Mohammed was not successful as a music director; by mid-1961, twelve of his films had consecutively been declared failures at the box office. Nevertheless, Amrohi was impressed by his work in Mirza Ghalib (1954), which won the Best Feature Film trophy at the 2nd National Film Awards. The soundtrack recording started in December 1955 but was interrupted when Mohammed suffered a heart attack, but he finished the soundtrack the same year, before the filming commenced. The 1960s marked the rise of the rock and roll genre in Bollywood films; after Mohammed's death in 1963, distributors suggested Amrohi replace him with a more-commercial composer but Amrohi refused to do so, insisting on keeping Mohammed's work. The music for the alap and background score remained uncomposed, and by the time production restarted, Amrohi chose Naushad to finish both because distributors persisted with their recommendation.

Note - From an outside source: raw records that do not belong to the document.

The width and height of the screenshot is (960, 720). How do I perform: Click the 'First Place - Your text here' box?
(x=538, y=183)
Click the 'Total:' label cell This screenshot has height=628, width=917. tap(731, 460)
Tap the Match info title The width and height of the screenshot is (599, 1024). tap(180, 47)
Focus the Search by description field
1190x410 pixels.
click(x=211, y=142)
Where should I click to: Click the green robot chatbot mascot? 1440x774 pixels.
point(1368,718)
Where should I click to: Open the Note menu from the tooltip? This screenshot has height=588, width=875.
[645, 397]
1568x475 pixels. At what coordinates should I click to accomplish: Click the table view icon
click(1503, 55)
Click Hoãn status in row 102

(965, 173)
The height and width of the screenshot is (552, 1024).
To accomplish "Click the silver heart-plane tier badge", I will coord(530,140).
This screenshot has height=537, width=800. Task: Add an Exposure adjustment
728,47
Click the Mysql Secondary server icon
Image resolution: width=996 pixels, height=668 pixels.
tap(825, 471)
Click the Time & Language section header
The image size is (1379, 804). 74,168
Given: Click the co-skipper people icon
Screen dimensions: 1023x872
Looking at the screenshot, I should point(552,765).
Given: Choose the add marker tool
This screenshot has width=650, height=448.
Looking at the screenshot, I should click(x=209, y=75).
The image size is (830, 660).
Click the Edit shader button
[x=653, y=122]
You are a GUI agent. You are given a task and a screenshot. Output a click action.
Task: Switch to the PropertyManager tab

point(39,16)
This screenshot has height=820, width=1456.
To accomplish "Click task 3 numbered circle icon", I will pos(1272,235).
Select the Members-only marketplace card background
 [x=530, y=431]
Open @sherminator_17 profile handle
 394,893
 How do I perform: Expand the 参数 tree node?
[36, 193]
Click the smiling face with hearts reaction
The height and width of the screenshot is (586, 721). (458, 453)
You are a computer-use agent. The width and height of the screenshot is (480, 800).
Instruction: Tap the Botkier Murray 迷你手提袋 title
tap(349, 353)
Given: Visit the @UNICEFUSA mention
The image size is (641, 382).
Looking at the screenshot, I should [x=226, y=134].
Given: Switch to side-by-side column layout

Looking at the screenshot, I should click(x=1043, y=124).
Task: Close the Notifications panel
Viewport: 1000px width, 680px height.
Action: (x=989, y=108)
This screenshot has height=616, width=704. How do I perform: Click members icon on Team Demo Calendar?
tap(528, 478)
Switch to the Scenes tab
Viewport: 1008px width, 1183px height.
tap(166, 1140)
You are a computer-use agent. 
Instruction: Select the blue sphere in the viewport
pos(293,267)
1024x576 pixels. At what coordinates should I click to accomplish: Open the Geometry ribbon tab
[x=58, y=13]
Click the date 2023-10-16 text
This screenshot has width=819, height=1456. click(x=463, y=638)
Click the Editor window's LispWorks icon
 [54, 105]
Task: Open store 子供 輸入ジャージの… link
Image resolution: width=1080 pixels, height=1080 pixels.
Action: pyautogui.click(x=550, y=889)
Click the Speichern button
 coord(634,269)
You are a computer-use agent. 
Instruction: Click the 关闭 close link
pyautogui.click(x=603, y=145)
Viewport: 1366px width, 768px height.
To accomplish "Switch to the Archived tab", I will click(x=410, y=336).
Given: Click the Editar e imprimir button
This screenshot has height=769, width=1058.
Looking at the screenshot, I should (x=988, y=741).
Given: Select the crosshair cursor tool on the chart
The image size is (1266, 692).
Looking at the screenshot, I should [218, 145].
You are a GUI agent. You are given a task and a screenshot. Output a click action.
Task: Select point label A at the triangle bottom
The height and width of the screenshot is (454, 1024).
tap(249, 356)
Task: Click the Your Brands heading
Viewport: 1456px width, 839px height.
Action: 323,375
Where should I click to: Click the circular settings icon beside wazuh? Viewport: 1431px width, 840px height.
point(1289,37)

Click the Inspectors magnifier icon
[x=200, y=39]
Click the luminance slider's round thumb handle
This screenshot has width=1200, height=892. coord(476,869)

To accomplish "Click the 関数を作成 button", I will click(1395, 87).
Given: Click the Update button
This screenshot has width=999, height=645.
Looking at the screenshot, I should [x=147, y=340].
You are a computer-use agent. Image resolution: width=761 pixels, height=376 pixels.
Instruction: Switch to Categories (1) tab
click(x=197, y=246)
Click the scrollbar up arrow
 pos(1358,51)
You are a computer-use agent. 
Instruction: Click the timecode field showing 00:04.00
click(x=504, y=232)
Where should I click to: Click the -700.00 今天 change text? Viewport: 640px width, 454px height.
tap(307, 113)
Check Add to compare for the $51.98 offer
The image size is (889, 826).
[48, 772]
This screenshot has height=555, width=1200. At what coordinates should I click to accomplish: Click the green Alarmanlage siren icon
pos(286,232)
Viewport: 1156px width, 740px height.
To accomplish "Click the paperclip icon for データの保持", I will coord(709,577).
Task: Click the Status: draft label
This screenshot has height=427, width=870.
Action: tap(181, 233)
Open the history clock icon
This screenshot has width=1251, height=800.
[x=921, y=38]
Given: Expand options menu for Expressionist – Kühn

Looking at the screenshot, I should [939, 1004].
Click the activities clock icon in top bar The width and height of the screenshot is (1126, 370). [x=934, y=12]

Pakeezahs soundtrack was popular among Asian audiences, becoming one of the best-selling Bollywood soundtracks of the 1970s. The annual Binaca Geetmala placed "Inhi Logon Ne" and "Chalte Chalte" at the second and third position, respectively, in their listings of the most-listened-to filmi songs of 1972. The soundtrack album received widespread critical acclaim. Girija Rajendran of The Illustrated Weekly of India listened to its preview; he praised the atmosphere of the songs and said it enhances the film's storyline of prostitution. In 2005, the album was included in 20th position on the all-time greatest Hindi soundtrack list by voters of the BBC Asian Network. The Asian-British radio station conducted another vote, this time for the greatest Bollywood songs, and "Chalte Chalte" was voted tenth. The songs also found a place in the 2011 book 1001 Songs You Must Hear Before You Die. The album made it to The Guardians 2013 listing of the top-ten Indian cinema soundtracks.